WORDPRESS AND THE PANAMA PAPERS

There has been a significant amount of speculation about how the Panama Papers hack was accomplished. It is the general thought of security experts that the hacker(s) accessed emailo records and the documents leaked were contained within the emails. What we know for sure is that the law firm in Panama was using a WordPress website hosted on the same server as their email server, and in addition they were hosting a drupal server used for client access. Both servers were using an outdated plugin (revolution slider) with a documented vulnerability that could be used to gain shell access to the server. Once the hackers had shell access they would be able to access documents and data stored on the server.

What does this mean for your company?

Every organisation needs to be continually vigilant against cyber-attacks. Although your organisation may not have a similar structure to Mossack Fonesca, it is still vulnerable to an attack. Every company should follow accepted security policies of isolating systems and establishing disaster recovery procedures.

Is WordPress safe?

WordPress would argue that as soon as they identify a breach, it is promptly fixed and they make every attempt to inform its users of the breach. However, this does not always extend to plugins and widgets. WordPress’ humble beginnings as an open source simple blog site management tool has evolved over time to become a versatile CMS used by millions of organisations throughout the world. Current stats indicate that WordPress is being used on 26 percent of all websites, which is just over 26 million sites worldwide. This proliferation of WordPress and very easy access means that would-be web developers with little or no skill have been building and selling plugins for many years. The open source nature of WordPress means that there are little to no controls in place to manage the development progress and vet plugins. In most cases when a plugin is installed you provide it full access to your server. Since 2014 WordPress’ core software has had more than 29 security vulnerabilities – not including individual plugins and their vulnerabilities. In comparison Umbraco has had one vulnerability in the same time frame. With the current landscape of the internet I would say that in the short-term, any website running WordPress has a very large target on its back, and my long-term outlook would lean towards WordPress continuing to be a target, vulnerable to further attacks and the consequences which come with that.

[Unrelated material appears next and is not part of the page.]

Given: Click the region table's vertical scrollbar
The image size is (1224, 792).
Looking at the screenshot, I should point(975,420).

What’s the worst that can happen?

The Panama Papers breach is a perfect example of what could happen. At the very least a hacker could gain access to your website and:

  • Remove all your content and hold it hostage until you pay a ransom to get your data back
  • Install a sub website that acts as a warehouse of information using your domain
  • Remove all your content and set up a web site that sells/promotes illegal products or services ( e.g. child pornography, weapons, bomb making kits, etc.)
  • Install a server side script that allows other hackers to use your server for DOS attacks
  • Use your site to distribute viruses using your established domain name
  • Leave your site up and change the content to discredit or damage your reputation. This could be articles, text or blog posts that appear to be written by members of your organisation supporting racism, terrorism or anything else you could think of

All of these attacks are perpetrated using your domain and in some cases you may not be aware that your site is being used for illegal activity until you’re contacted by the police or international law enforcement to seize your servers.

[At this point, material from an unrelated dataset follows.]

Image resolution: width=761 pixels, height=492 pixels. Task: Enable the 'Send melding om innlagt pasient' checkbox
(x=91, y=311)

Where do you go from here?

By doing nothing the initial cost may be zero but it would be ill advised to adopt a strategy of gambling that you aren’t the next target. The cost to your reputation could be the loss of current and future clients. Who wants to associate their brand with a tarnished reputation? The only alternative is to take action to reduce and mitigate against an attack. This could be migrating your site to a more secure platform or outsourcing your website hosting and security to an expert experienced with these attacks. This short term cost and change can be managed as opposed to an unknown cost and some ad hoc solution in the future.
I have long held the belief that WordPress as a CMS is only appropriate for small start-ups, SOHOs, non-profit organisations and individuals. No professional organisation that needs to protect a brand should be using WordPress. The cost of having a brand or reputation tarnished by a hack is incalculable.